(DATA RECORDS begins)

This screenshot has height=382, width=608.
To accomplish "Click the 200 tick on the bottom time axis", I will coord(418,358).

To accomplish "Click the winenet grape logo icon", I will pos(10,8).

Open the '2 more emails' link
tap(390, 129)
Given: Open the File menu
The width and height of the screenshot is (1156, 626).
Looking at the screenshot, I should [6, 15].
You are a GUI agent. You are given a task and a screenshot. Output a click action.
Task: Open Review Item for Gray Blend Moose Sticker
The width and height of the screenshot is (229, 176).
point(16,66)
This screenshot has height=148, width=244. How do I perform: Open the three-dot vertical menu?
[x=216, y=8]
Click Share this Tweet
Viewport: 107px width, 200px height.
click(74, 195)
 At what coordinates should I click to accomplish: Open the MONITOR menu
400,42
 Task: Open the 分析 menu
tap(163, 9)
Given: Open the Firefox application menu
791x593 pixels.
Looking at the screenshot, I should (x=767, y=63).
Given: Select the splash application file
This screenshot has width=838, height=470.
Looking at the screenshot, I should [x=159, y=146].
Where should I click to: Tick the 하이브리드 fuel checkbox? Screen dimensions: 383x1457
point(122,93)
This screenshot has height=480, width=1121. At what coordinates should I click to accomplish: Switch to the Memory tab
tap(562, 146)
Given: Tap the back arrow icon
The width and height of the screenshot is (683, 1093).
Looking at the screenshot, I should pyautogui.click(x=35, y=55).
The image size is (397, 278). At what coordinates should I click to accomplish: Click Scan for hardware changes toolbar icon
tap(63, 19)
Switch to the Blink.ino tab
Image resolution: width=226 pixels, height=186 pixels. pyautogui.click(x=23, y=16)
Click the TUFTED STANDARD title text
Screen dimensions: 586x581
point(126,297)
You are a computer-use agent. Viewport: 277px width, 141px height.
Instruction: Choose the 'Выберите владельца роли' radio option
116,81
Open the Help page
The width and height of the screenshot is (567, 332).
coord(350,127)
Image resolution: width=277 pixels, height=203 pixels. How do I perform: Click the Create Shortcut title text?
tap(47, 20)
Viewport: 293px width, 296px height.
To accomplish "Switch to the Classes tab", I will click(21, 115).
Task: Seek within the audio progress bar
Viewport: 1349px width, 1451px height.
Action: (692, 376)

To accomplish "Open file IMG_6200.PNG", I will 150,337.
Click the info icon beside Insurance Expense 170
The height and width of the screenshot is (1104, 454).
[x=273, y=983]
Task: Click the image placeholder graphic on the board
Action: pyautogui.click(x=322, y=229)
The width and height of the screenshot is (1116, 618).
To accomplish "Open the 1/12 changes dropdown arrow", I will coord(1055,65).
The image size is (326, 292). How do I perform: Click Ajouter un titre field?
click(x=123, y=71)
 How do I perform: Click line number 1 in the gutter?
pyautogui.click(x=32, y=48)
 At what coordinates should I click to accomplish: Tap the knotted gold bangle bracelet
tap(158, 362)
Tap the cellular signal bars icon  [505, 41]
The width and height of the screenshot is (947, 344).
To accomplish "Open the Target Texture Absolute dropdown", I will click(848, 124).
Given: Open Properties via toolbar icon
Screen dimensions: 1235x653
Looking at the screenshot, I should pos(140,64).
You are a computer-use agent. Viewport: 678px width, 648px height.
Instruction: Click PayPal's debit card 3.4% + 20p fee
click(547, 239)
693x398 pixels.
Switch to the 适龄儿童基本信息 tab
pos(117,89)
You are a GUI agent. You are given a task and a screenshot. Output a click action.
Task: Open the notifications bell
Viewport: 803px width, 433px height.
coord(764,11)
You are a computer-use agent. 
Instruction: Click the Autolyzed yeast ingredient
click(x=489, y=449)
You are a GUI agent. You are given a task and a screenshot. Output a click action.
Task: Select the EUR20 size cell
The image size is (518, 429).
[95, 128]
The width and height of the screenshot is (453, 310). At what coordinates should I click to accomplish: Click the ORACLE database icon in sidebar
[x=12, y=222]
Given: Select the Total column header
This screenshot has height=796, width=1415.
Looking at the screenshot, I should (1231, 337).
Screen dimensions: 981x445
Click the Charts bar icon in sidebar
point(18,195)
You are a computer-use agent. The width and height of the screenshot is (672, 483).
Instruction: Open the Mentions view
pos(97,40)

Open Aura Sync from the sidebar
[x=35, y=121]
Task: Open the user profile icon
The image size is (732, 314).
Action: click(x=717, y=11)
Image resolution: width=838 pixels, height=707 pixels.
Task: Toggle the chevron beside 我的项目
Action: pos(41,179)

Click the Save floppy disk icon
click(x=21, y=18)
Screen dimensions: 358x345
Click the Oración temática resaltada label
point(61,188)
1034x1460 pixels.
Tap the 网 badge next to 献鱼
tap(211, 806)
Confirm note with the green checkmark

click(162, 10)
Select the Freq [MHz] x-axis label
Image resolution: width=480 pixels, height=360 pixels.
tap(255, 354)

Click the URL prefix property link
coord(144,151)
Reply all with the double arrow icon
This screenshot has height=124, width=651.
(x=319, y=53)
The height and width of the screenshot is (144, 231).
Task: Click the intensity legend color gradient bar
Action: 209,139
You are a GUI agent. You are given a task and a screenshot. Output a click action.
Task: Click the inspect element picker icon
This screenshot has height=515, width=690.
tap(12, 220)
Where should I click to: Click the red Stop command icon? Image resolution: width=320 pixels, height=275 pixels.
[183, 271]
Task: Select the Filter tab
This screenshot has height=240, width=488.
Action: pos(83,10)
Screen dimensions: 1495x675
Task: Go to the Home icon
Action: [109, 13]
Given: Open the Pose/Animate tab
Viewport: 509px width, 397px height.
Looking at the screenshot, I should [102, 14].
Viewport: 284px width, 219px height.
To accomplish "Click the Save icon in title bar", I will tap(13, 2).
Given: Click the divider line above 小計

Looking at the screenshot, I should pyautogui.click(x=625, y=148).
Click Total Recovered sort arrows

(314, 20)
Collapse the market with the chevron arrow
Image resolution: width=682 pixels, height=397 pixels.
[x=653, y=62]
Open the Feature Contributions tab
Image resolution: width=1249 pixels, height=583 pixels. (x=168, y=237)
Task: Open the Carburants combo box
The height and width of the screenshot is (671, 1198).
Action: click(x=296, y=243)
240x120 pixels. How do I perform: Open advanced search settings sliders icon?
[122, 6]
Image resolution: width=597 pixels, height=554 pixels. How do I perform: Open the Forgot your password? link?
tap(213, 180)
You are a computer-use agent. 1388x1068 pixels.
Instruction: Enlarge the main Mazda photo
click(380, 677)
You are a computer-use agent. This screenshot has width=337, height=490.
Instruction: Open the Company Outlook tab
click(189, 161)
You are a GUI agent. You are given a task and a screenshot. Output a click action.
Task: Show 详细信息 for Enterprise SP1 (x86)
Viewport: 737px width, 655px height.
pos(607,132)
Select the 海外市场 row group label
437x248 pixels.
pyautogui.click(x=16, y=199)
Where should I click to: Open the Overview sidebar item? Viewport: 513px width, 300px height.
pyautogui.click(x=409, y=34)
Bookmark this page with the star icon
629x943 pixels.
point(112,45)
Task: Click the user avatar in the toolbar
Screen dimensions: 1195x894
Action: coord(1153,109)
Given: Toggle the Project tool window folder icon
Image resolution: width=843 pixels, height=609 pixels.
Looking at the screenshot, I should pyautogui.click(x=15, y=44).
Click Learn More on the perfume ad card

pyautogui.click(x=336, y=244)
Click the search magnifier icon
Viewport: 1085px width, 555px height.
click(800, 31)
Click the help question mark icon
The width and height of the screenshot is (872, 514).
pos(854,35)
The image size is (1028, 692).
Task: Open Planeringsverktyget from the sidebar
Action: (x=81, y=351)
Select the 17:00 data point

(DATA RECORDS ends)

▸ **ASSIGNMENT**
All lines in the listing above from the line containing "The height and width of the screenshot is (1104, 454)." to the line containing "Given: Open Properties via toolbar icon", inclusive, should be retyped exactly; no other lines should appear.

▸ **OUTPUT FOR THIS TASK**
The height and width of the screenshot is (1104, 454).
[x=273, y=983]
Task: Click the image placeholder graphic on the board
Action: pyautogui.click(x=322, y=229)
The width and height of the screenshot is (1116, 618).
To accomplish "Open the 1/12 changes dropdown arrow", I will coord(1055,65).
The image size is (326, 292). How do I perform: Click Ajouter un titre field?
click(x=123, y=71)
 How do I perform: Click line number 1 in the gutter?
pyautogui.click(x=32, y=48)
 At what coordinates should I click to accomplish: Tap the knotted gold bangle bracelet
tap(158, 362)
Tap the cellular signal bars icon  [505, 41]
The width and height of the screenshot is (947, 344).
To accomplish "Open the Target Texture Absolute dropdown", I will click(848, 124).
Given: Open Properties via toolbar icon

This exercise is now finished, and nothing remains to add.